The Staggered Tire Nailer:
This device was built to deliver the benefits of using a rotary lawn aerator without the labor involved. Depending on your soil type, it consists of three staggered rows of large nails driven between 1/2″ to 3/4″ deep. This will effectively open up soil pores allowing air, water, and fertilizer to penetrate into the root zone – after that, simply retreat your lawn with one or two coats of seed starter, then roll or rake it in. The great thing about this approach is that you can use any type of seed mixture you want since your cores are already loosened up for you – also, assembly is quick and easy.
– works well for larger areas, but if you only have a small lawn, it’s probably not worth the effort; also, be prepared because you will break lots of nails unless you wear gloves
The best way to use this tool is to attach it to an ATV or Utility Terrain Vehicle (UTV) then drive up and down every row in your lawn four times before moving on to the next row – when done, rotate your device 180 degrees and go back over each row again. The beauty of using these machines is that they can aerate your entire yard in less than one hour, depending on size, so even if you only have a few thousand square feet of lawn space, it’s still pretty easy to get started.
– works well for large areas, plus it gets the job done quickly and with very little effort.
The manual lawn aerator:
The manual lawn aerator is a great alternative for those who don’t want to buy a machine.
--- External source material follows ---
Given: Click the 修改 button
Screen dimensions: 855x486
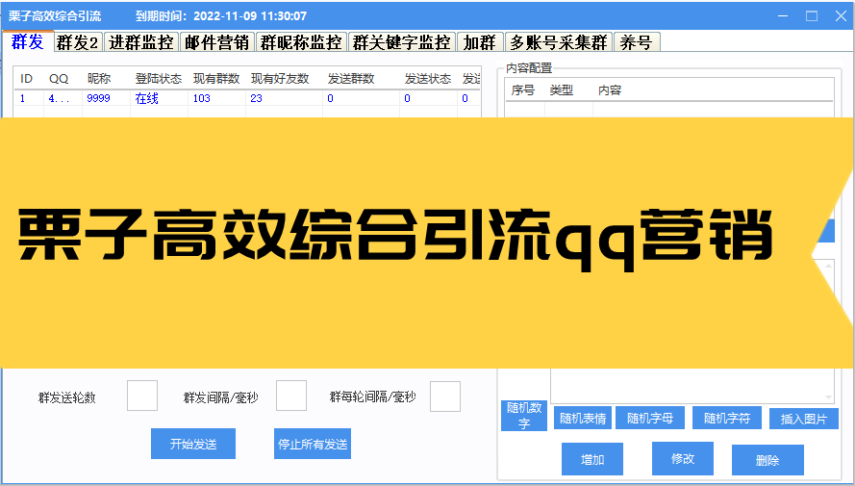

Most of them consist of a metal or wooden T-shaped handle with steel spoons attached to the end – you simply push one spoon into the ground, give it a twist, then pull up on the handle as hard as you can. This will usually dislodge enough topsoil so your grass roots can breathe but if not, just repeat this process until satisfied. I’ve found that working in grid patterns is what works best instead of going back and forth over each row.
– works well for small areas only, plus there’s a lot of work involved.
The power lawn aerator:
I’ve heard good things about power lawn aerators for those who don’t want to use any type of machine at all. These machines attach to the back of your riding mower and use a simple hydraulic system to push the blade directly into the ground so you can “dig for air”. Most claim they can penetrate up to 5 inches deep, depending on soil hardness. But I’m not sure how well they work or if it’s just hype since I haven’t tried one myself – plus they’re pretty expensive.
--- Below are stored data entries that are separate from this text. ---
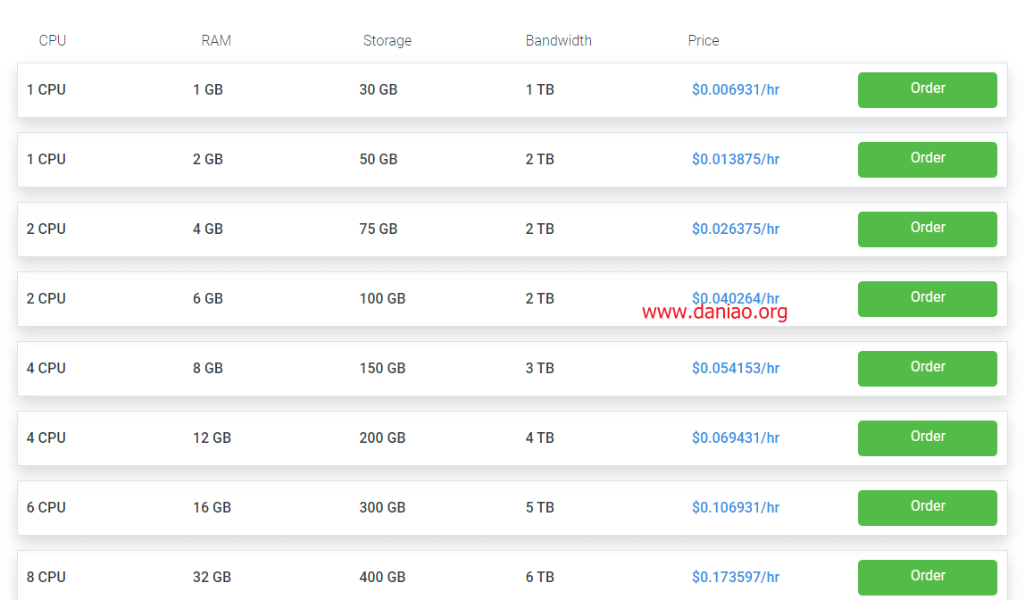Click the CPU column header
The image size is (1025, 600).
coord(53,40)
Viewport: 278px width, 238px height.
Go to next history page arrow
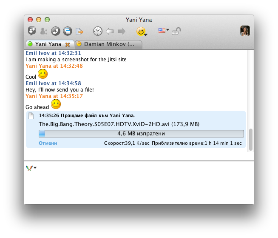(x=122, y=31)
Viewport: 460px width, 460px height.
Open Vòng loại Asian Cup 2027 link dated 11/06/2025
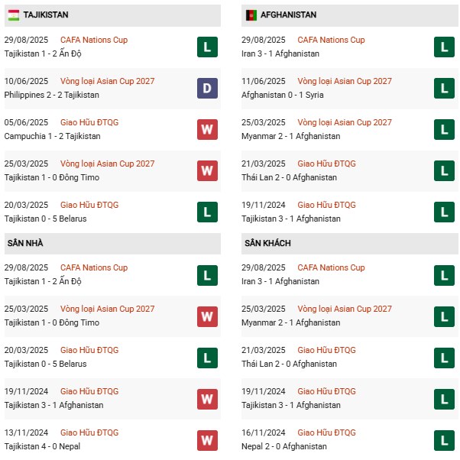coord(345,81)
– this method works great for large areas but requires a lot of effort and skill; also, be prepared because you will break lots of blades unless you wear gloves
Now we have considered the options, my favorite way to aerate my lawn is to use one of those attachments you can buy for your riding mower – they attach behind the rear wheels and come in lots of different styles (see diagram). The main benefit of using this type of tool is that it’s fast, easy, and does a good job without costing an arm and a leg. Having said that, though, you need to make sure your mower has enough power for the size attachment you choose since some are more than capable of tearing up small tree roots and rocks. Another tip is to use a sharp blade; that way, you won’t have any problems with loose dirt or clumps of grass sticking to the bottom of your mower – if so, just stick a wooden stick between the backs of all four tires, and they will pop right off.
If we have missed out on a method you enjoy, let us know in the comments section.